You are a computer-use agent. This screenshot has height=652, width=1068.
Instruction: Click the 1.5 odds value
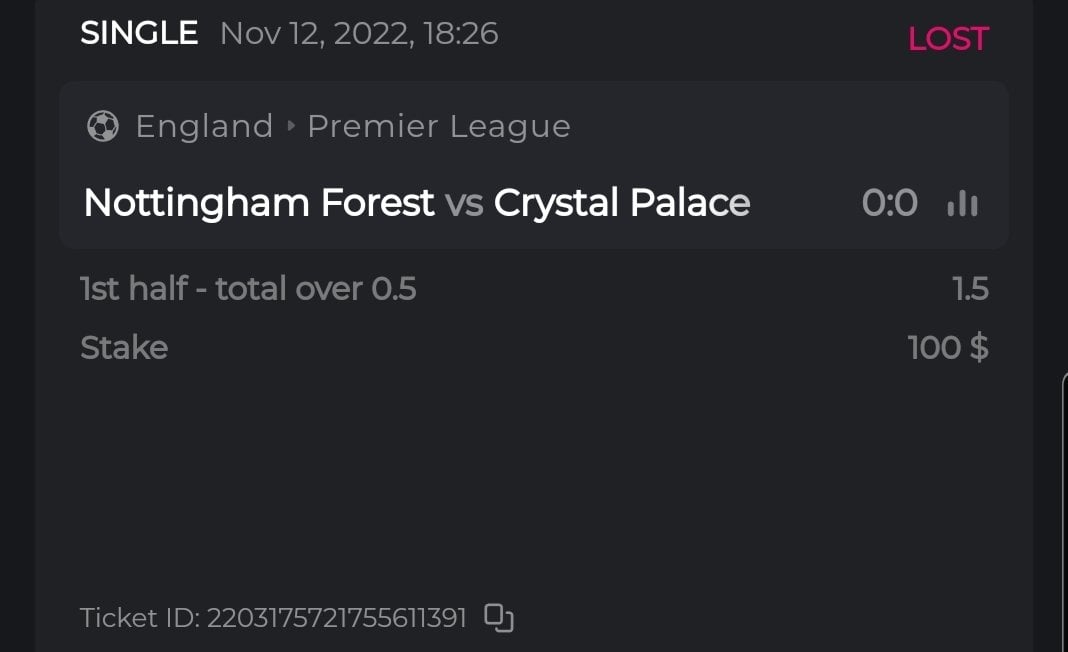point(970,289)
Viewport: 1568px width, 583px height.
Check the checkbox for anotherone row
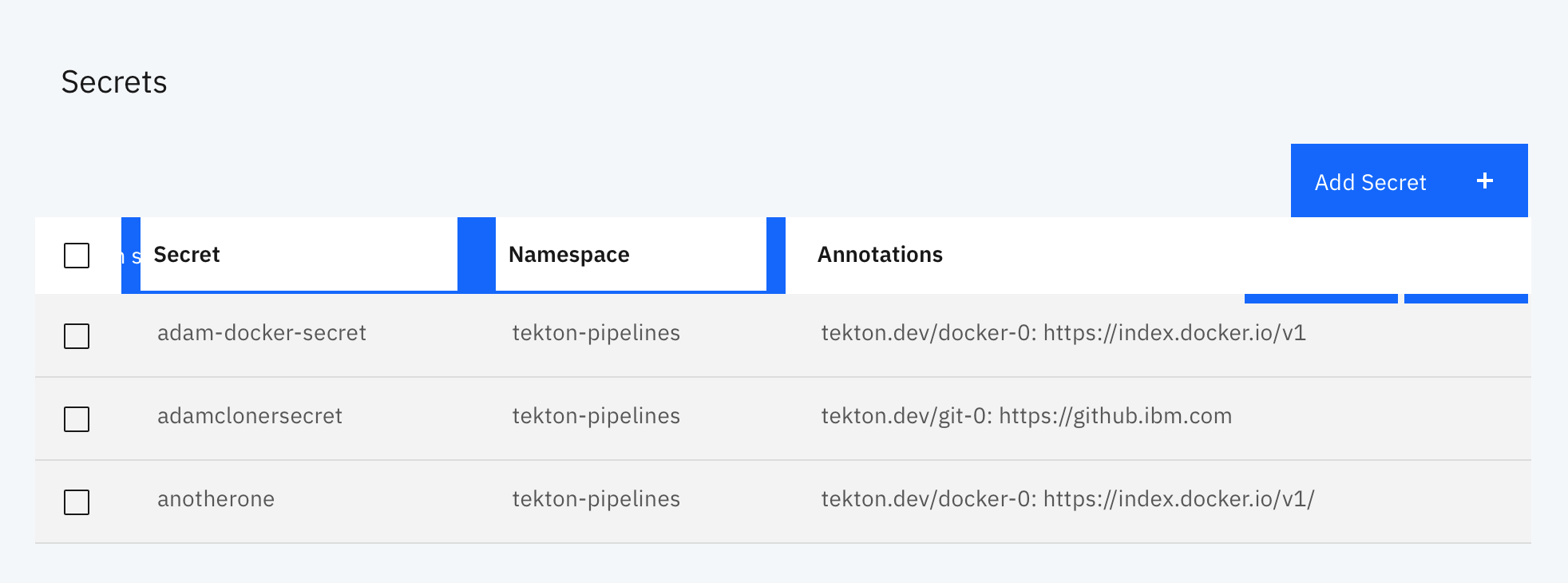pos(76,503)
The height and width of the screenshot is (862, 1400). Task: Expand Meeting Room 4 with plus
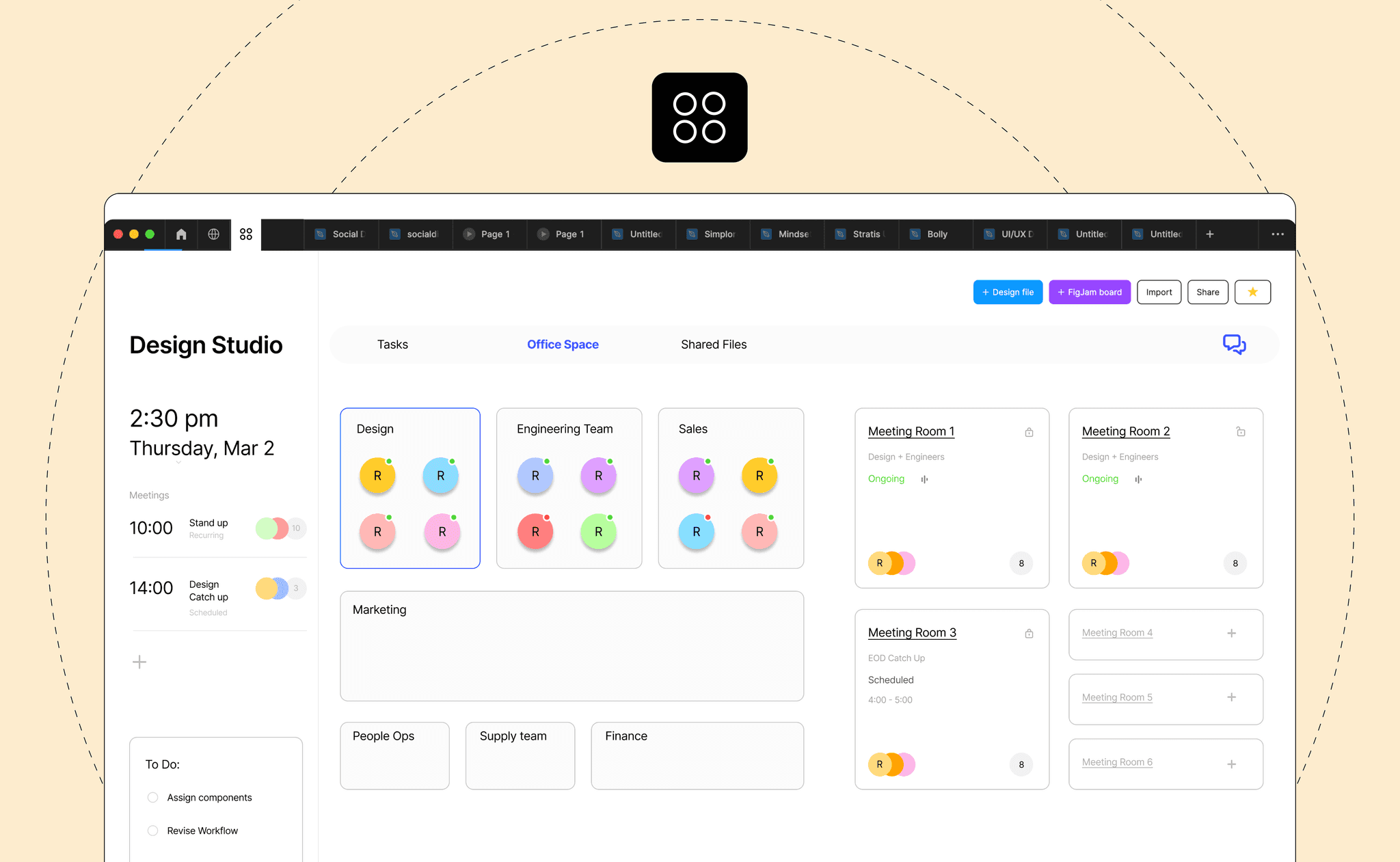pos(1231,634)
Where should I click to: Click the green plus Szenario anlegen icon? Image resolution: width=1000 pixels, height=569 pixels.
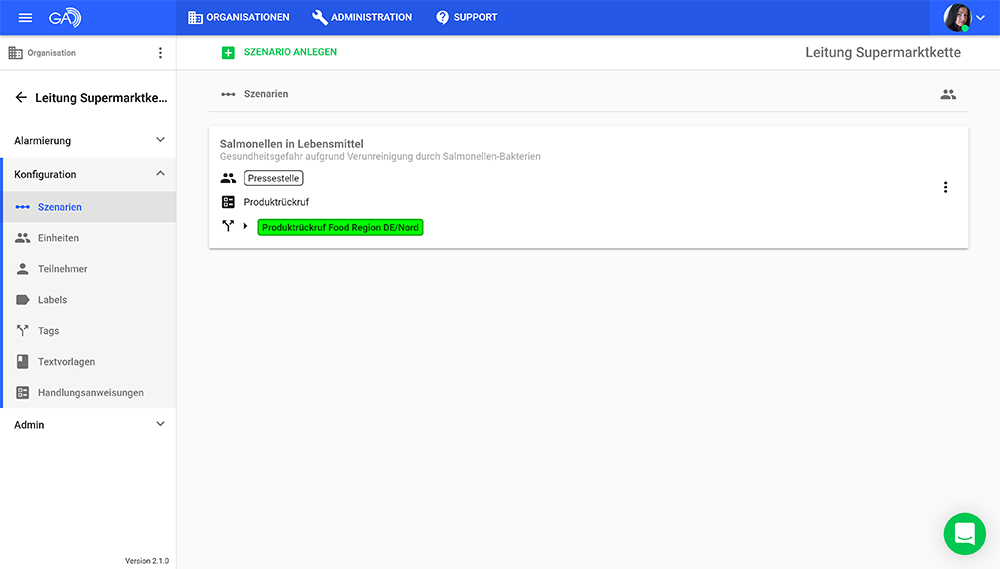[x=228, y=53]
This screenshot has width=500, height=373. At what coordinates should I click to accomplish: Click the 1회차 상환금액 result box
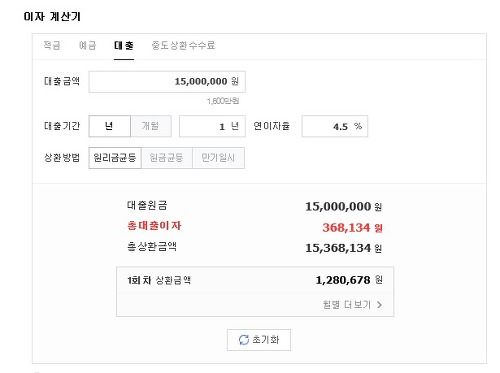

__What is asked__.
Update the items above by changing every "screenshot" to "screen capture" and keeping all other text the same. Leave the pictures out.

__The result__.
You are a computer-use agent. This screen capture has height=652, width=1068.
Instruction: Click the 1.5 odds value
point(970,289)
Viewport: 1568px width, 583px height.
Check the checkbox for anotherone row
pos(76,503)
The height and width of the screen capture is (862, 1400). Task: Expand Meeting Room 4 with plus
pos(1231,634)
Where should I click to: Click the green plus Szenario anlegen icon? Image resolution: width=1000 pixels, height=569 pixels.
[x=228, y=53]
This screen capture has width=500, height=373. At what coordinates should I click to accomplish: Click the 1회차 상환금액 result box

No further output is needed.